### [Given text]
※

In the following paragraphs, I will briefly describe each of the Big Data tools used in this architecture.
Revolt can be installed on any infrastructure you choose. This approach gives you total control over costs and tracked events. In the Timesheets case presented in this article, it was built on AWS infrastructure. Thanks to full access to the data storage, product owners can easily get insights into their application and use that data in other systems.
Revolt SDKs are added to every component of the Timesheets’ system, which consists of:
- Android & iOS apps (built with Flutter)
- Desktop app (built with Electron)
- Web app (written in React)
- Backend (written in Golang)
- Hangouts and Slack online chats
- Action on Google Assistant
Revolt gives Timesheets administrators knowledge about devices (e.g. device brand, model) and systems (e.g. OS version, language, timezone) used by the app’s customers. Furthermore, it sends various custom events associated with users’ activity in the apps. Consequently, the administrators can analyse user behaviour, and better understand their objectives and expectations. They can also verify the usability of the implemented features, and assess if these features meet the Product Owner’s assumptions about how they would be used.

※

### [Given exercise A]
Reproduce the stretch of the records from the line containing "Given: Copy the head branch name icon" through the end of the records, both ends included, leaving out the pictures.
The records that follow the text are unrelated to it.

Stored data
※

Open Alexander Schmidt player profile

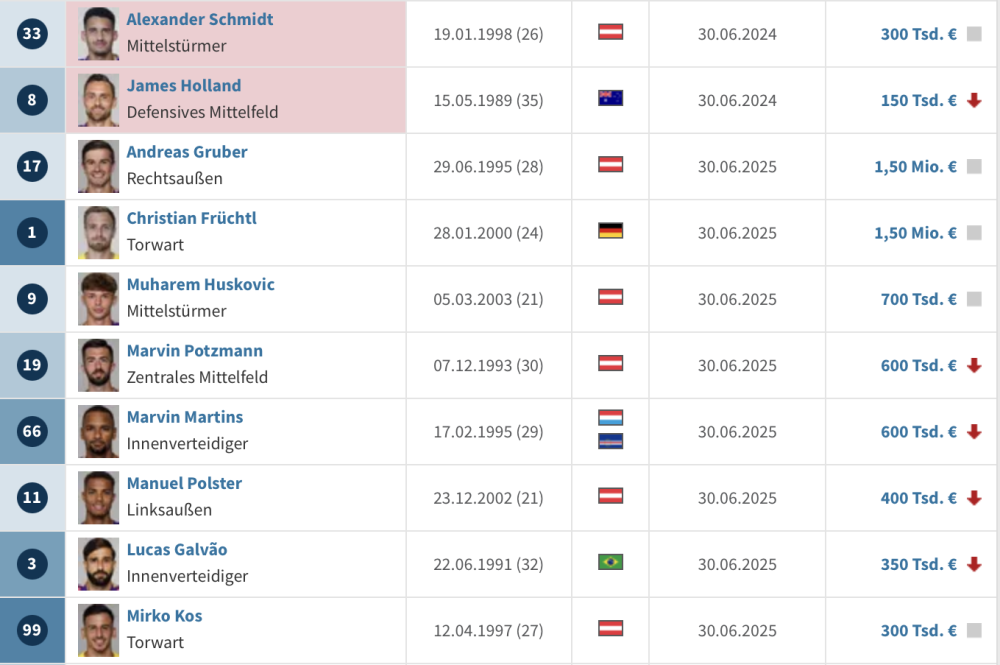tap(199, 20)
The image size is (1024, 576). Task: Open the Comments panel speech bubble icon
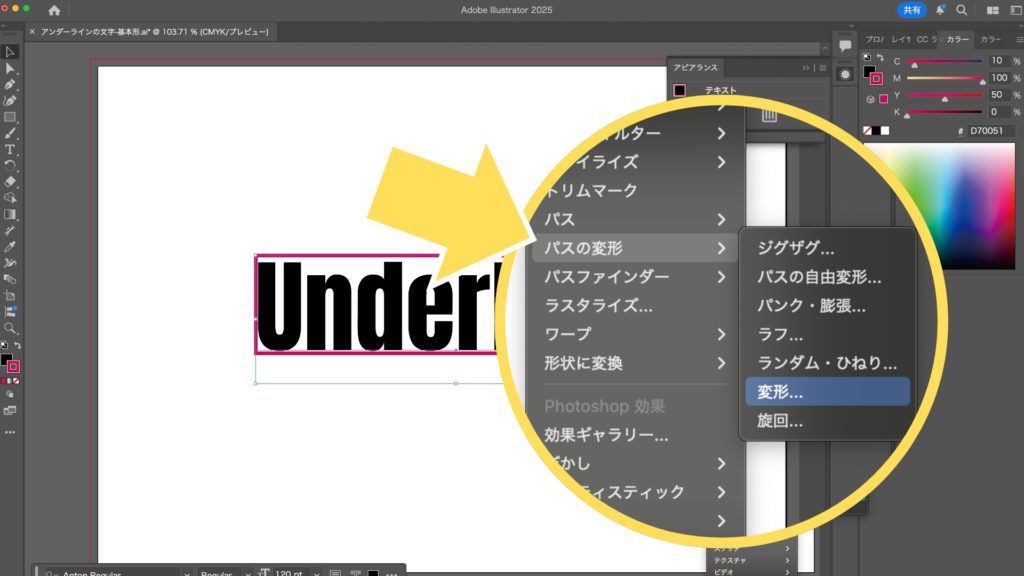point(845,46)
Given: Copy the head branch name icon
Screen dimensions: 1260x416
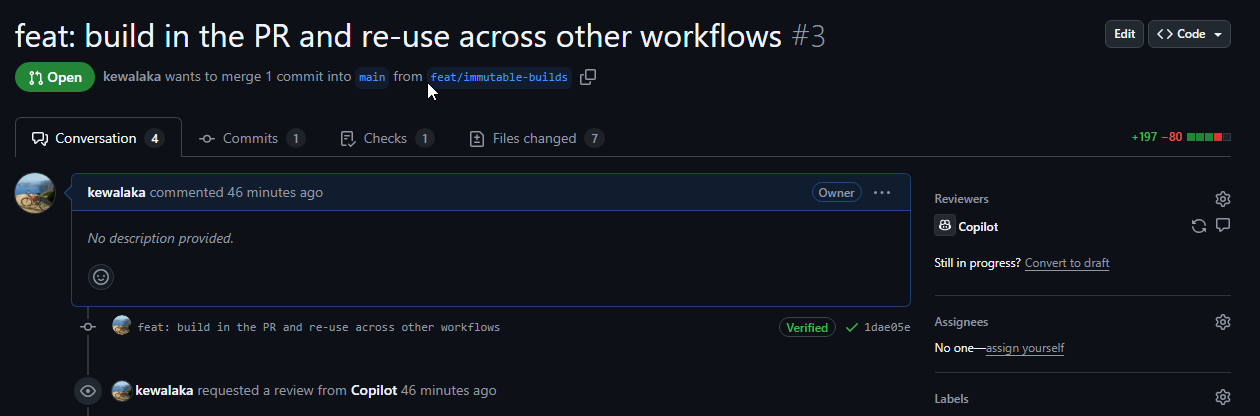Looking at the screenshot, I should point(588,77).
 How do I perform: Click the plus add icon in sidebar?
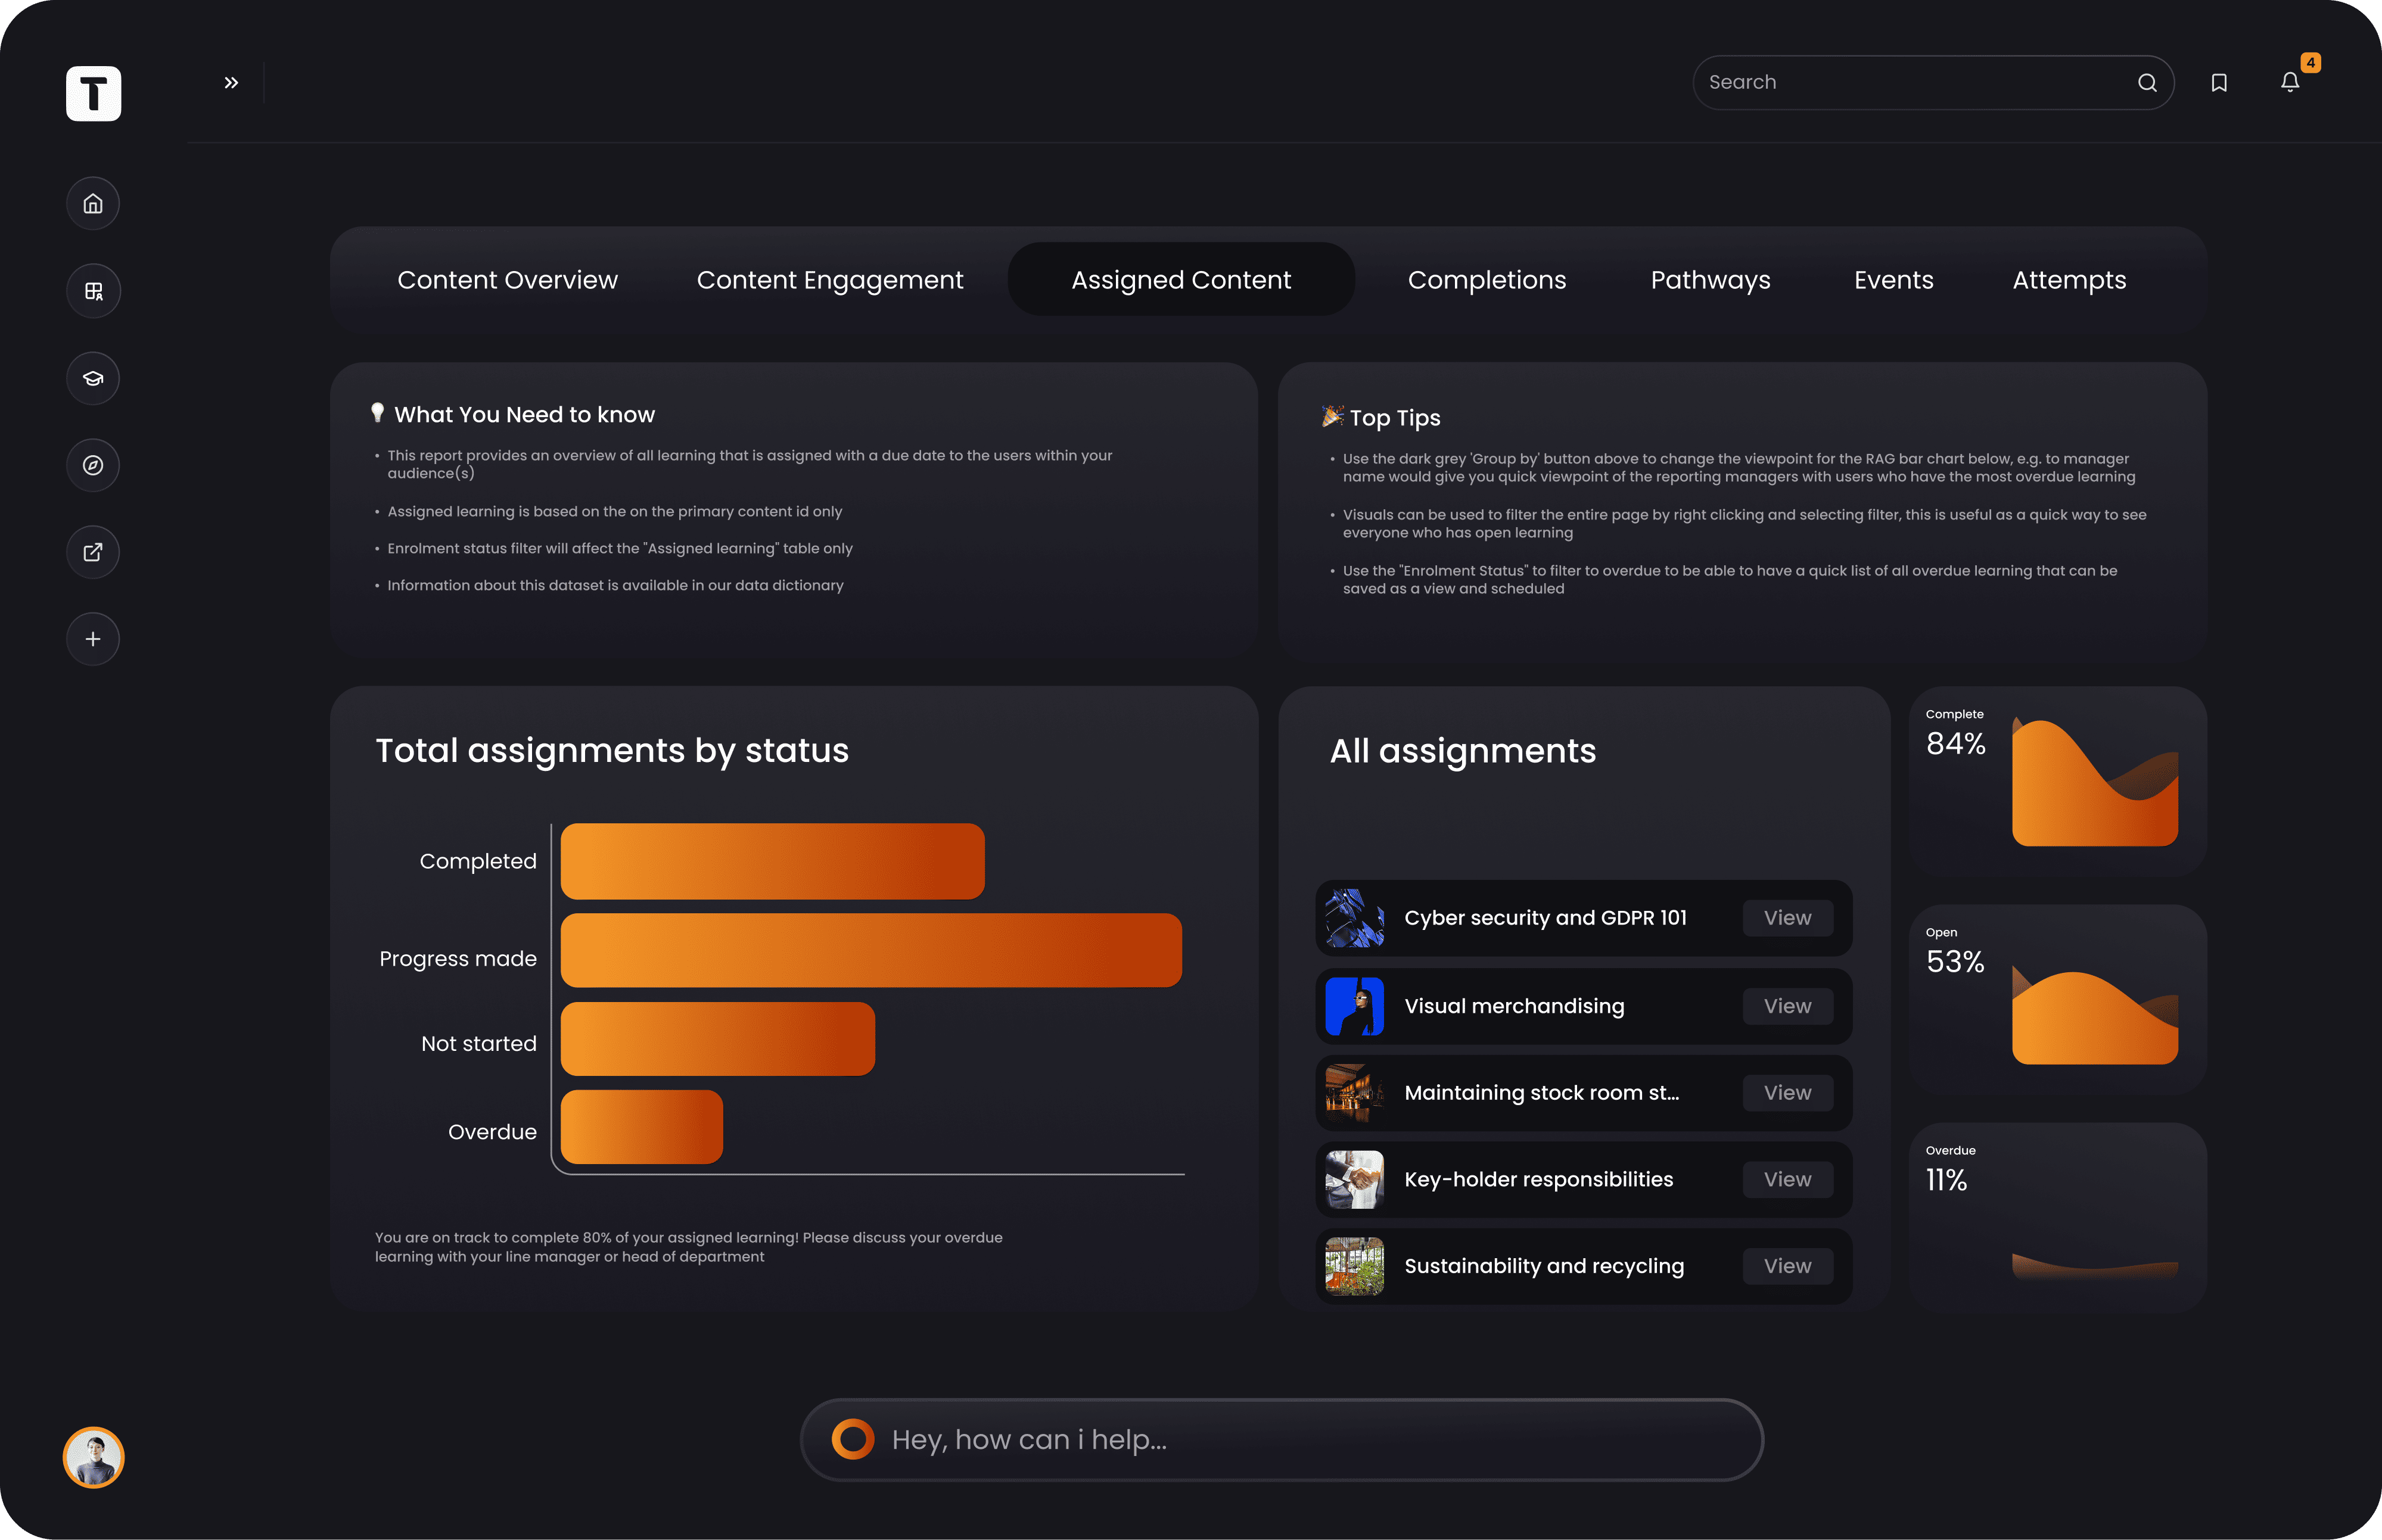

※

### [Given exercise B]
Transcribe the stretch of the passage on Revolt from "- Desktop app" through "would be used.".

### [Task answer A]
Given: Copy the head branch name icon
Screen dimensions: 1260x416
Looking at the screenshot, I should point(588,77).
 How do I perform: Click the plus add icon in sidebar?

### [Task answer B]
- Desktop app (built with Electron)
- Web app (written in React)
- Backend (written in Golang)
- Hangouts and Slack online chats
- Action on Google Assistant
Revolt gives Timesheets administrators knowledge about devices (e.g. device brand, model) and systems (e.g. OS version, language, timezone) used by the app’s customers. Furthermore, it sends various custom events associated with users’ activity in the apps. Consequently, the administrators can analyse user behaviour, and better understand their objectives and expectations. They can also verify the usability of the implemented features, and assess if these features meet the Product Owner’s assumptions about how they would be used.